### Entrées du jeu de données
┏━━
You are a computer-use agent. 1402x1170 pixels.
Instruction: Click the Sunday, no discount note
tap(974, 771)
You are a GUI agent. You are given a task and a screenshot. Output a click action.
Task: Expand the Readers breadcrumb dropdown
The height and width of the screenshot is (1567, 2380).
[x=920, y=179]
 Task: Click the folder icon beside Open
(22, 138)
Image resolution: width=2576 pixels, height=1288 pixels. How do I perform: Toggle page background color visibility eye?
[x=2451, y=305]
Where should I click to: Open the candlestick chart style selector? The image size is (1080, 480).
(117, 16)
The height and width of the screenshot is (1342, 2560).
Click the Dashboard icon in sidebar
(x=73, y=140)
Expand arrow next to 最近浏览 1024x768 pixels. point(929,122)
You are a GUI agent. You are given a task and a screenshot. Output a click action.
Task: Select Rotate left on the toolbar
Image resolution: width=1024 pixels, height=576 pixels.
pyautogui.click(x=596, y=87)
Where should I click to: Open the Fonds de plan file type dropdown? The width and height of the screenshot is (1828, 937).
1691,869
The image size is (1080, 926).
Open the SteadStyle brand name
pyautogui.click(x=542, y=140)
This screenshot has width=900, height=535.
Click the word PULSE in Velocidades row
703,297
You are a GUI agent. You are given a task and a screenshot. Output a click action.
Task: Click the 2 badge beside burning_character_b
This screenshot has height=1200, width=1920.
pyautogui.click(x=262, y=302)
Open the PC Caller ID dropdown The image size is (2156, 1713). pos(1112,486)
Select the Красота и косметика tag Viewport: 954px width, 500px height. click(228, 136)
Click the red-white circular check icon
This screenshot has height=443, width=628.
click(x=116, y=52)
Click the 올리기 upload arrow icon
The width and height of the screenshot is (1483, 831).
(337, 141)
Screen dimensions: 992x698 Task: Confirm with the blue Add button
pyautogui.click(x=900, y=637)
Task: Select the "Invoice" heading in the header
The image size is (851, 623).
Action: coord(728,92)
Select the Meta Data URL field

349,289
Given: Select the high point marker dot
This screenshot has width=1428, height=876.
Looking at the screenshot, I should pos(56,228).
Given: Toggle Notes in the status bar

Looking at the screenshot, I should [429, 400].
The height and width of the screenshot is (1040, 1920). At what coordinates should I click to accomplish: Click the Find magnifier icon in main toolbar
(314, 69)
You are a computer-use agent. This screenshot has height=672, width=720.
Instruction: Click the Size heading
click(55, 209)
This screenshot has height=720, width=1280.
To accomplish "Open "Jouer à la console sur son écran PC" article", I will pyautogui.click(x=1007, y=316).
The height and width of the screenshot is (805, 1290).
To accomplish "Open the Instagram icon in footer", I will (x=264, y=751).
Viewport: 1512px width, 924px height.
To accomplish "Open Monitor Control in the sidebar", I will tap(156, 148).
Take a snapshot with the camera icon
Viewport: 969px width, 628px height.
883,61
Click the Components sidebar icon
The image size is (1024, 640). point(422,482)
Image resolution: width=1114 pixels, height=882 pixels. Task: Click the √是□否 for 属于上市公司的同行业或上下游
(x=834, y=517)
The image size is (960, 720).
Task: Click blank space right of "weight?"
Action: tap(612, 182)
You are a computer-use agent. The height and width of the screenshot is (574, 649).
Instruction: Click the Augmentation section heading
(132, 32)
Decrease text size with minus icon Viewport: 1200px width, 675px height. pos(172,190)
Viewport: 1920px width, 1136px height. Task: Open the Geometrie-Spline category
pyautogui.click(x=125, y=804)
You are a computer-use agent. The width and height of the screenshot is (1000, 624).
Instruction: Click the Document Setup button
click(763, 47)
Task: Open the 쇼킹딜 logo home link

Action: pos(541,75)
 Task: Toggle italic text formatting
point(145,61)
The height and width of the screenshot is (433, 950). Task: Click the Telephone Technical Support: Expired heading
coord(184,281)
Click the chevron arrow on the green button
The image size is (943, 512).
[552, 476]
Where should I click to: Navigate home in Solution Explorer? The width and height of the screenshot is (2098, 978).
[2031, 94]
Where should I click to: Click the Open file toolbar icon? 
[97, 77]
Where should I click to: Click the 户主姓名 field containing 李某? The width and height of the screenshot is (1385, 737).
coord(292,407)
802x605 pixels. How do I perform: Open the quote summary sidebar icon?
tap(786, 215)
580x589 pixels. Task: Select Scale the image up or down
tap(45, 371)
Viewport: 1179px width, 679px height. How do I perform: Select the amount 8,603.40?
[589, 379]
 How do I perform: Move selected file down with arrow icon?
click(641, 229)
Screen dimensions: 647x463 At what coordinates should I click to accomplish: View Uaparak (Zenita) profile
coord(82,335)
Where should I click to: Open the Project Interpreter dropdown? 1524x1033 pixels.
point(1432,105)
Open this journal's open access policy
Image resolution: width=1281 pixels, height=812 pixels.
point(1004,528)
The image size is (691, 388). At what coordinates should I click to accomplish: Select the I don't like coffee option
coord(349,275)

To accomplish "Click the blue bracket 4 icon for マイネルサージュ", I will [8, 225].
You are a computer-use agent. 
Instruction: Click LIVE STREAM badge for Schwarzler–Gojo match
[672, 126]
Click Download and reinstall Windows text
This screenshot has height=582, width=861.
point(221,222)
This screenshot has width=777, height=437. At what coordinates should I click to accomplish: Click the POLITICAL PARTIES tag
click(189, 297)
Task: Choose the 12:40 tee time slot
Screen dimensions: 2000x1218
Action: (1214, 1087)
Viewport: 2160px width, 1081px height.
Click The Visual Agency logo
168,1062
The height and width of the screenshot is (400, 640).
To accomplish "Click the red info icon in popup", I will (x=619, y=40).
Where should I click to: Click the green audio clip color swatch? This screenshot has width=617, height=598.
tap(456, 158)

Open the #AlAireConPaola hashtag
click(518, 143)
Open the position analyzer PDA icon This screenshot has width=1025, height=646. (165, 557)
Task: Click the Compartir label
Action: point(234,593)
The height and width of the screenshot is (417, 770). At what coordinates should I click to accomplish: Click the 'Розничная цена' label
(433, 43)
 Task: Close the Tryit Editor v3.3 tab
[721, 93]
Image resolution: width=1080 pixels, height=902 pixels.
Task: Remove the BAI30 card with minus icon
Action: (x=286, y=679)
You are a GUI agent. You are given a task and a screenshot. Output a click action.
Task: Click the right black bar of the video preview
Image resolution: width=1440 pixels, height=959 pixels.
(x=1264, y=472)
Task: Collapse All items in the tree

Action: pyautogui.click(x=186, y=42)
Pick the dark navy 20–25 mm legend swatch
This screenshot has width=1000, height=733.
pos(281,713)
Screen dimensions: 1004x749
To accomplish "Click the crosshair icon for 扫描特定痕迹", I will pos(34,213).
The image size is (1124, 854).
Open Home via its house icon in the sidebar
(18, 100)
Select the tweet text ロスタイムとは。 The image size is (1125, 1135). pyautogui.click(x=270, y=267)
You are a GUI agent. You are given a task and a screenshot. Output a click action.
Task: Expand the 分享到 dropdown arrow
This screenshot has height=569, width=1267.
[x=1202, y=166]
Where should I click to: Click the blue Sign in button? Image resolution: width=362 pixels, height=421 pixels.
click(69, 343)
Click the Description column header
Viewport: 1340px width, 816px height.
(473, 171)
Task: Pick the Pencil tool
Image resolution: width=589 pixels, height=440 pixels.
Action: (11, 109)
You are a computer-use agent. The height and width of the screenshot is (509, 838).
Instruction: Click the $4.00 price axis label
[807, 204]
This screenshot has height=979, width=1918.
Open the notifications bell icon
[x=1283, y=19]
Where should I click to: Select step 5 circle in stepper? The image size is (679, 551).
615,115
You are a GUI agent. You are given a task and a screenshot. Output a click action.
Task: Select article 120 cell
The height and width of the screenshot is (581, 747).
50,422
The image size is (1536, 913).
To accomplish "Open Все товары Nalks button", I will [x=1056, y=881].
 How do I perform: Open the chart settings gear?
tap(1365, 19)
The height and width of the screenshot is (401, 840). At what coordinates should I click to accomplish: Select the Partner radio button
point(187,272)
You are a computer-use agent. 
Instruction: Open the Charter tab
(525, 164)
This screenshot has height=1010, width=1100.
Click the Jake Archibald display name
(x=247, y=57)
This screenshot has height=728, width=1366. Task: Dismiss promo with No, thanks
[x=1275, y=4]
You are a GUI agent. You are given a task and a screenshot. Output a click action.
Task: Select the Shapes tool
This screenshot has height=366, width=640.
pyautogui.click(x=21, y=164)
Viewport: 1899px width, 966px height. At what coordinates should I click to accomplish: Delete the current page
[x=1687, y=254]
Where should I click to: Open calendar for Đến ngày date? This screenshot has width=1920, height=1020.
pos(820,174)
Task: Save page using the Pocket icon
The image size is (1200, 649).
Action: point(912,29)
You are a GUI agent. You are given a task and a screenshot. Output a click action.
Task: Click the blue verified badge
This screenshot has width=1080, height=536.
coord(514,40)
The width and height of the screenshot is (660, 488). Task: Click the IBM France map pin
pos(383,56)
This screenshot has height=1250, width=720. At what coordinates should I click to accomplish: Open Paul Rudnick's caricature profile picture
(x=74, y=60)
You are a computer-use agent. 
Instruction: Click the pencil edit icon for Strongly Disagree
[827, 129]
┗━━
### Consigne écrite
Convertis en liste JSON de chaînes les lignes de la liste ci-dessus, de la ligne qui contient "Viewport: 1512px width, 924px height." jusqu'à la ligne qui contient "coord(184,281)" incluse. Mets une chaîne par ligne et laisse de côté les lignes vides.

### Réponse écrite
[
  "Viewport: 1512px width, 924px height.",
  "To accomplish \"Open Monitor Control in the sidebar\", I will tap(156, 148).",
  "Take a snapshot with the camera icon",
  "Viewport: 969px width, 628px height.",
  "883,61",
  "Click the Components sidebar icon",
  "The image size is (1024, 640). point(422,482)",
  "Image resolution: width=1114 pixels, height=882 pixels. Task: Click the √是□否 for 属于上市公司的同行业或上下游",
  "(x=834, y=517)",
  "The image size is (960, 720).",
  "Task: Click blank space right of \"weight?\"",
  "Action: tap(612, 182)",
  "You are a computer-use agent. The height and width of the screenshot is (574, 649).",
  "Instruction: Click the Augmentation section heading",
  "(132, 32)",
  "Decrease text size with minus icon Viewport: 1200px width, 675px height. pos(172,190)",
  "Viewport: 1920px width, 1136px height. Task: Open the Geometrie-Spline category",
  "pyautogui.click(x=125, y=804)",
  "You are a computer-use agent. The width and height of the screenshot is (1000, 624).",
  "Instruction: Click the Document Setup button",
  "click(763, 47)",
  "Task: Open the 쇼킹딜 logo home link",
  "Action: pos(541,75)",
  " Task: Toggle italic text formatting",
  "point(145,61)",
  "The height and width of the screenshot is (433, 950). Task: Click the Telephone Technical Support: Expired heading",
  "coord(184,281)"
]